Hypothermia on NO-mediated neurogenic relaxation and on hypoxic inhibition in the response of canine cerebral arteries.

Cerebral arteries are innervated by nitric oxide (NO)-mediated vasodilator nerves, and hypoxia has been shown to attenuate neurogenic vasorelaxation. The present study examines the effects of hypothermia on neurogenic vasorelaxation and on the hypoxia-induced inhibition of the neurogenic vasorelaxation response. In isolated canine cerebral arteries, relaxant responses to transmural electrical stimulation (5 Hz for 40 s), mediated via NO synthesized from L-arginine, were not influenced by lowering the bathing media temperature from 37 degrees C to 30 degrees C but were attenuated at 25 degrees C. On the other hand, relaxations caused by nicotine and exogenous NO were not significantly attenuated but were prolonged by cooling to 25 degrees C. The responses associated with nerve stimulation by electrical pulses or nicotine were depressed by hypoxia (from about 500 mmHg of partial O2 pressure to about 45 mmHg) under normothermia. However, hypothermia at 25 degrees C prevented the inhibition by hypoxia of the neurogenic relaxation.

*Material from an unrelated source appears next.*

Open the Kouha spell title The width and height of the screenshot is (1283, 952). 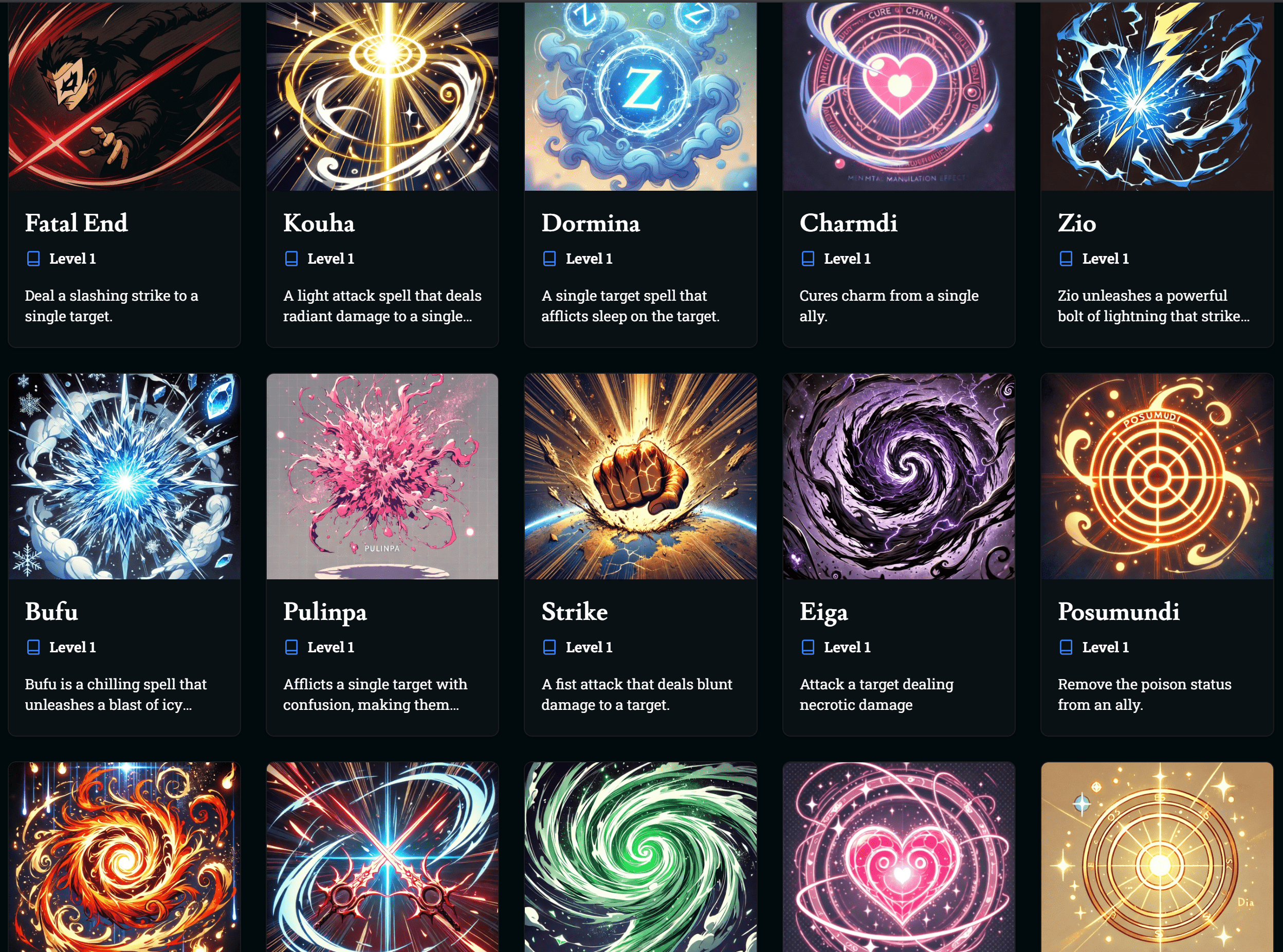pos(319,224)
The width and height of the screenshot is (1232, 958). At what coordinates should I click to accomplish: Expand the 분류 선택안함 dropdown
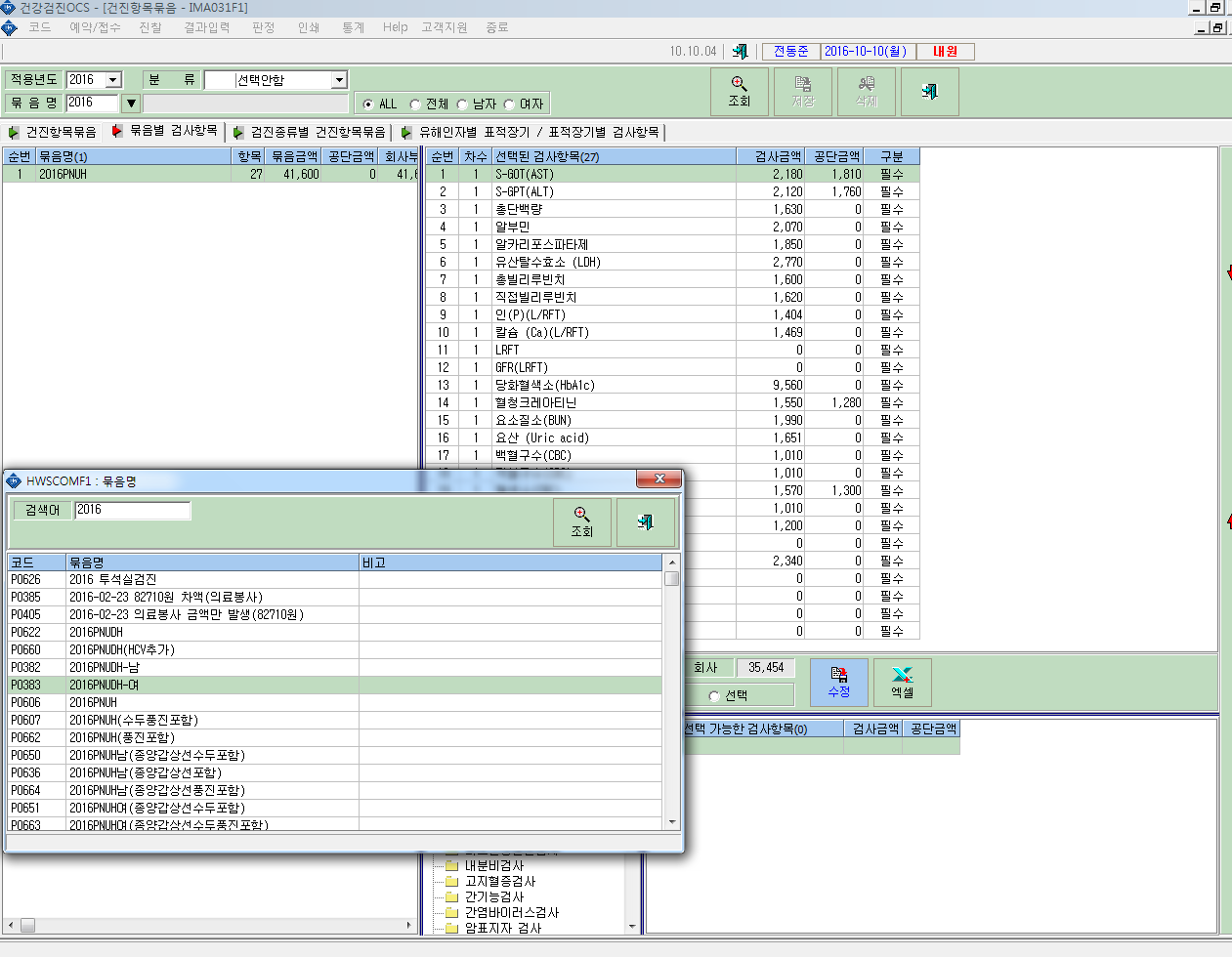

It is concluded that the hypothermia-induced inhibition in the response to electrical nerve stimulation is not associated with a decreased synthesis and release of NO in vasodilator nerves nor with a reduced ability of smooth muscle to relax in response to NO. Interference with the propagation of action potentials might be involved in the inhibition via a fall of temperature. The fact that the hypoxia-induced impairment of vasodilator nerve function was prevented by cooling may partially explain the efficacy of hypothermia in protecting against ischemic neuronal injury in the brain.